__ENTRIES SHOWN__.
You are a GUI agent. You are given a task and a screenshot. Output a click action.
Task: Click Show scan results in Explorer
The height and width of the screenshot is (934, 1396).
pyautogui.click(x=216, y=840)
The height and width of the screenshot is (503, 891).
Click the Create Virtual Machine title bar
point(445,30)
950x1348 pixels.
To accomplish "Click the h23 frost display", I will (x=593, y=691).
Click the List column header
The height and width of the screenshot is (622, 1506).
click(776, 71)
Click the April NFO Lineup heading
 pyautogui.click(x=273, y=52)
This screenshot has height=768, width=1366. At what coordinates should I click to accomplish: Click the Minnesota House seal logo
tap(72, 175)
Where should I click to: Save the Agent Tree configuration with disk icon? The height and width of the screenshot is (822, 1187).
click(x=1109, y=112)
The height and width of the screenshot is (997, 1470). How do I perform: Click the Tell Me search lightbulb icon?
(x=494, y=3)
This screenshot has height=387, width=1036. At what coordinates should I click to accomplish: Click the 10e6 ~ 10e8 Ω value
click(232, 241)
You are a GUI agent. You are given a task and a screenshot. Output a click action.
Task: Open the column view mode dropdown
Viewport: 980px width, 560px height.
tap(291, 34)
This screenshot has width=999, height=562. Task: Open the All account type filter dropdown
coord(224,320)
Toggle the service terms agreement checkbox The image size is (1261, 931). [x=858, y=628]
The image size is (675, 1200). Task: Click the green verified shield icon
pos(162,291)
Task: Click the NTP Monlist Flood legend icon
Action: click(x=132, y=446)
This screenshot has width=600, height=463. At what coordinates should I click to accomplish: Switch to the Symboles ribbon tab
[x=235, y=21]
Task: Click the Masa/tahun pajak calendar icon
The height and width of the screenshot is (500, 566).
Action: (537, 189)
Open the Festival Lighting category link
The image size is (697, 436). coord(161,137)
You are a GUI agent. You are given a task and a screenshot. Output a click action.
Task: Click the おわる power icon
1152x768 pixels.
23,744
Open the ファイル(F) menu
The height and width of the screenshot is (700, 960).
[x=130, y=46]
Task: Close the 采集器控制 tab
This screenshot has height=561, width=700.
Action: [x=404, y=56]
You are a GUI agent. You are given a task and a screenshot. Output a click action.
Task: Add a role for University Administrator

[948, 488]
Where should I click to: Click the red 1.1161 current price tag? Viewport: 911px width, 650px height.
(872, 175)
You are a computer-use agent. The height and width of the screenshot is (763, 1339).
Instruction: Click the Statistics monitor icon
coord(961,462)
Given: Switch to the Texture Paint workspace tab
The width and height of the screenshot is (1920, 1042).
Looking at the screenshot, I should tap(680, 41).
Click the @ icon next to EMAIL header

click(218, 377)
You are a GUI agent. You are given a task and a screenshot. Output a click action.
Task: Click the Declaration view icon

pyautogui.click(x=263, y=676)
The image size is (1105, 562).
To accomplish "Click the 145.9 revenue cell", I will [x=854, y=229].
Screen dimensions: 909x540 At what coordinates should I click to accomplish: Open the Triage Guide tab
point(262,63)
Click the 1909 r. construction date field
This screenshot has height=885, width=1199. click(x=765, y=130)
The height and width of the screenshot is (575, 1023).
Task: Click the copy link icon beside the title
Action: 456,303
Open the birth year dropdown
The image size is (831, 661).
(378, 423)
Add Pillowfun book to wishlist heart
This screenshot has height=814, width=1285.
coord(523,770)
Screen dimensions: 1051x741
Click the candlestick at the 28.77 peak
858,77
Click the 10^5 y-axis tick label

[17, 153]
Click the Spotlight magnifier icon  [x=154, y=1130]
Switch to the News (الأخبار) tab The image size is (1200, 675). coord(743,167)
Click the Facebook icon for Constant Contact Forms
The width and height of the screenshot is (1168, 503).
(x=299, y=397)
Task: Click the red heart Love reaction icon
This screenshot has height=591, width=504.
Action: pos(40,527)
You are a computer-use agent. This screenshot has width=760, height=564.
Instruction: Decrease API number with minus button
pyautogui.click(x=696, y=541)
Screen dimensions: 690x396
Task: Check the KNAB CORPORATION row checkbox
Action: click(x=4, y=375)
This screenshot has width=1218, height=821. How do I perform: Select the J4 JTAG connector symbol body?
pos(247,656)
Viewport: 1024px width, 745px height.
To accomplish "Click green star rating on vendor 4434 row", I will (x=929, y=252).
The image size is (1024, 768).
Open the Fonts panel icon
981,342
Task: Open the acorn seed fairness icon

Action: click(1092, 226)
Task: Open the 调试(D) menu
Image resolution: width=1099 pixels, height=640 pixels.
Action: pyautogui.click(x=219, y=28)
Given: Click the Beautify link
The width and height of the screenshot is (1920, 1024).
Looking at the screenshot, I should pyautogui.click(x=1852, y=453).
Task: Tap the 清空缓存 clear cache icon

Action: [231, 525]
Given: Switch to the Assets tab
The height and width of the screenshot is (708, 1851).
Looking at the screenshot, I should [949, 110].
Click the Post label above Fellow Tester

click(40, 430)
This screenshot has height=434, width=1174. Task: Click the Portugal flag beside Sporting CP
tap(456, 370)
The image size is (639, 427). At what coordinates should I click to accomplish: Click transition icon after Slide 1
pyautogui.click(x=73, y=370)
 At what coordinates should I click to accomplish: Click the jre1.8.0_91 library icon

__WHAT THE TASK REQUIRES__. Your answer should be the lines above from the one containing "Where should I click to: Save" through the one containing "Task: Click the おわる power icon", copied exactly and with both ends kept.

__RESPONSE TO THIS TASK__.
Where should I click to: Save the Agent Tree configuration with disk icon? The height and width of the screenshot is (822, 1187).
click(x=1109, y=112)
The height and width of the screenshot is (997, 1470). How do I perform: Click the Tell Me search lightbulb icon?
(x=494, y=3)
This screenshot has height=387, width=1036. At what coordinates should I click to accomplish: Click the 10e6 ~ 10e8 Ω value
click(232, 241)
You are a GUI agent. You are given a task and a screenshot. Output a click action.
Task: Open the column view mode dropdown
Viewport: 980px width, 560px height.
tap(291, 34)
This screenshot has width=999, height=562. Task: Open the All account type filter dropdown
coord(224,320)
Toggle the service terms agreement checkbox The image size is (1261, 931). [x=858, y=628]
The image size is (675, 1200). Task: Click the green verified shield icon
pos(162,291)
Task: Click the NTP Monlist Flood legend icon
Action: click(x=132, y=446)
This screenshot has width=600, height=463. At what coordinates should I click to accomplish: Switch to the Symboles ribbon tab
[x=235, y=21]
Task: Click the Masa/tahun pajak calendar icon
The height and width of the screenshot is (500, 566).
Action: (537, 189)
Open the Festival Lighting category link
The image size is (697, 436). coord(161,137)
You are a GUI agent. You are given a task and a screenshot. Output a click action.
Task: Click the おわる power icon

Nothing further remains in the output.